Publie le mardi 2 novembre 2004 par Open-Publishing


Département de Politique de Santé, Ecole de Médecine d’Harvard ; et Département
de Politique de Santé et de Management, Ecole de santé Publique d’Harvard - Boston
 ; Ecole d’Administration Kennedy, Université Harvard, Cambridge, Massachusetts.
New England Journal of Medicine ; 351 (17) : 1714-1716


de Joseph P. Newhouse, Ph.D.

Vu son importance et son impact politique, Medicare fera partie des priorités dans le calendrier de politique intérieure du prochain gouvernement quel qu’il soit. Lorsque celui-ci prendra ses fonctions en janvier 2005, Medicare représentera plus de 13 % des dépenses fédérales totales ; toujours en matière de politique intérieure, seule la Sécurité Sociale représentera une part plus importante (21 %). D’ici à l’année fiscale 2007, avec l’introduction progressive du remboursement des prescriptions de médicaments, Medicare verra sa part augmenter de 16 % parmi les dépenses fédérales. Bref, la nouvelle administration sera limitée dans le développement de nouveaux projets à cause des besoins gargantuesques de Medicare.

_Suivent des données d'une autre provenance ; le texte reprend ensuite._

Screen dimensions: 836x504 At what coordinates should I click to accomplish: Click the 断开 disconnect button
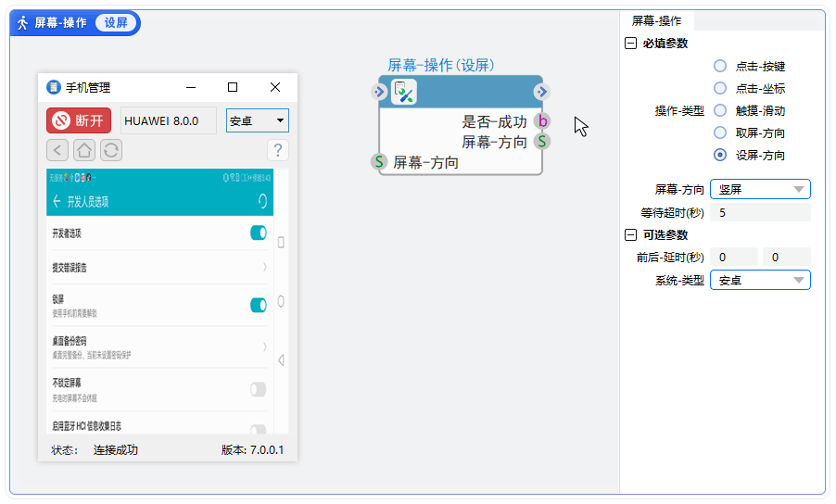point(80,120)
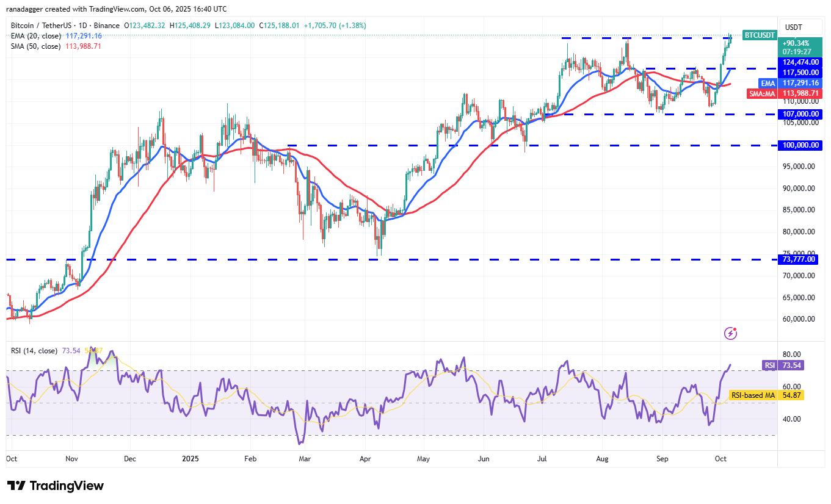Screen dimensions: 831x504
Task: Click the lightning bolt quick-trade icon
Action: point(730,333)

Au cours de l’année 2005, Medicare dépensera en moyenne presque 8000$ pour chacun des 41 millions de bénéficiaires. Il n’est donc pas surprenant que le vote de ces bénéficiaires et de leurs enfants en soit influencé. Les Américains de 60 ans et plus qui votèrent aux élections présidentielles de 1996 avaient placé Medicare et la Sécurité Sociale en tête de leurs préoccupations ; 29 % des électeurs de cette catégorie d’âge le mettaient en première position, contre seulement 8 % chez les électeurs de moins de 30 ans. Il y a de plus une hausse disproportionnée des électeurs parmi les personnes âgées : 70 % des Américains de 65 ans et plus ont voté en 2000, contre 36 % dans la tranche 18 – 24 ans, et 51 % entre 25 et 34 ans.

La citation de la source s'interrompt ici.